KUTIPAN TEKS:
= = = =
Saya memang dekat dengan teman-teman IJABI namun saya tetap mendakwahi mereka,
dan tetap pada prinsip jika saya tidak akan pernah menerima kalau penganut
Syiah menyerang dan mencaci sahabat Nabi, serta prilaku nikah mut’ah mereka dakwah
dan amalkan. Dua hal itu yang sering saya sampaikan kepada mereka.”
Setelah itu, saya langsung memaparkan hasil
pembicaraan kami kepada Ustad Said, dengan tanggap Ketua LPPI Indonesia Timur
itu langsung melayangkan SMS (short messege sentence) ke Pak Fuad, dan
komunikasi keduanya pun mencair, dan beberapa menit kemudian saya diminta Ustad
Said untuk mengantarkan sebuah buku kepada Pak Fuad dengan Judul, “Fatwa Syekh
Yusuf Qadhawwi Tentang Syiah, terbiatan MIUMI”. Baik Ustad Said maupun Pak Fuad sama-sama sepakat untuk
melakukan pertemuan, namun sayang pertemuan itu berlum terlaksana hingg ajal
menjemput salah satu di antara keduanya, yaitu Dr. Ir. Fuad Rumi.
= = = =
DATA YANG DISEDIAKAN:
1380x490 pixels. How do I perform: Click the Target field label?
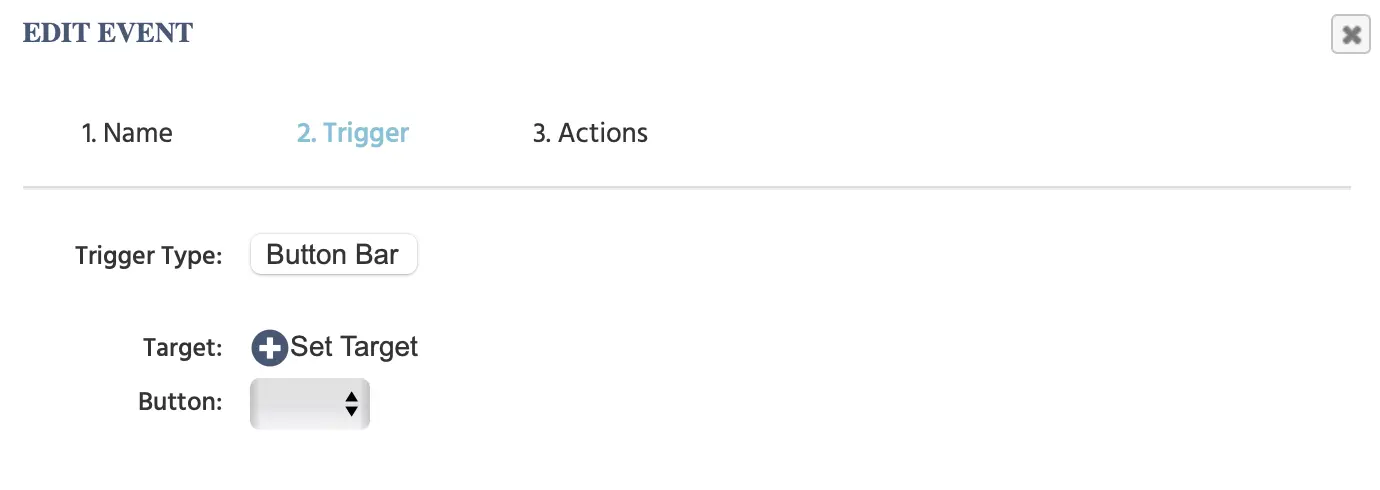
= = = =
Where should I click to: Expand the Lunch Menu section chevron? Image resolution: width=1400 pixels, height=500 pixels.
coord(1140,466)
= = = =
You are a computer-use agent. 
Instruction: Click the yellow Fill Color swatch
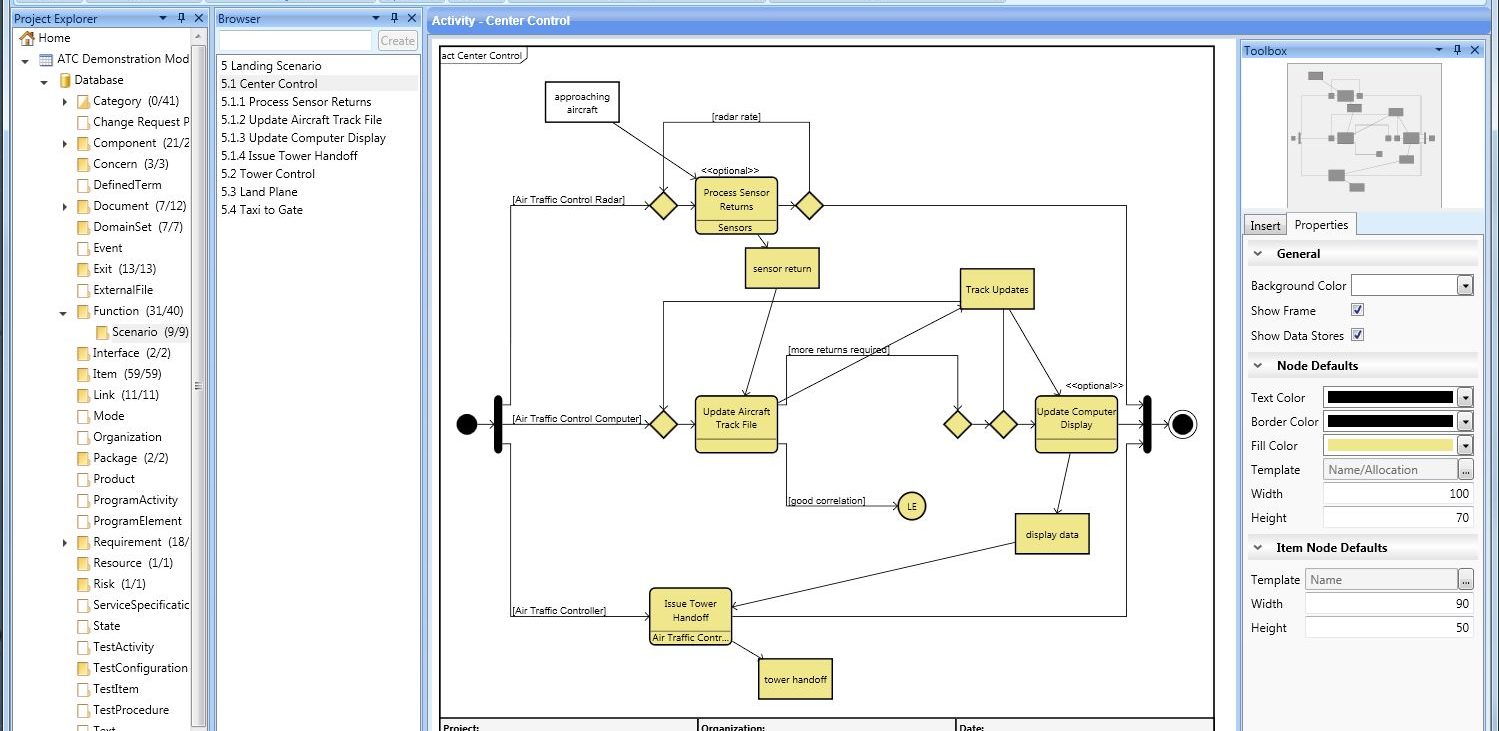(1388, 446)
= = = =
PETUNJUK PENGERJAAN:
A: Tuliskan kembali tanpa perubahan bagian kutipan teks dari "Saya memang dekat" sampai "Ir. Fuad Rumi.".
B: Jawablah pertanyaan berikut berdasarkan kutipan teks.
(i) Siapa yang disebut sebagai Ketua LPPI Indonesia Timur?
(ii) Dua hal apa yang menurut penutur tidak akan pernah ia terima dari penganut Syiah?
(iii) Siapa nama lengkap tokoh yang meninggal sebelum pertemuan itu terlaksana?
Jadikan kutipan teks sebagai satu-satunya sumber.

JAWABAN TUGAS:
A:
Saya memang dekat dengan teman-teman IJABI namun saya tetap mendakwahi mereka,
dan tetap pada prinsip jika saya tidak akan pernah menerima kalau penganut
Syiah menyerang dan mencaci sahabat Nabi, serta prilaku nikah mut’ah mereka dakwah
dan amalkan. Dua hal itu yang sering saya sampaikan kepada mereka.”
Setelah itu, saya langsung memaparkan hasil
pembicaraan kami kepada Ustad Said, dengan tanggap Ketua LPPI Indonesia Timur
itu langsung melayangkan SMS (short messege sentence) ke Pak Fuad, dan
komunikasi keduanya pun mencair, dan beberapa menit kemudian saya diminta Ustad
Said untuk mengantarkan sebuah buku kepada Pak Fuad dengan Judul, “Fatwa Syekh
Yusuf Qadhawwi Tentang Syiah, terbiatan MIUMI”. Baik Ustad Said maupun Pak Fuad sama-sama sepakat untuk
melakukan pertemuan, namun sayang pertemuan itu berlum terlaksana hingg ajal
menjemput salah satu di antara keduanya, yaitu Dr. Ir. Fuad Rumi.

B:
(i) Ustad Said.
(ii) Penganut Syiah yang menyerang dan mencaci sahabat Nabi, serta perilaku nikah mut'ah yang mereka dakwahkan dan amalkan.
(iii) Dr. Ir. Fuad Rumi.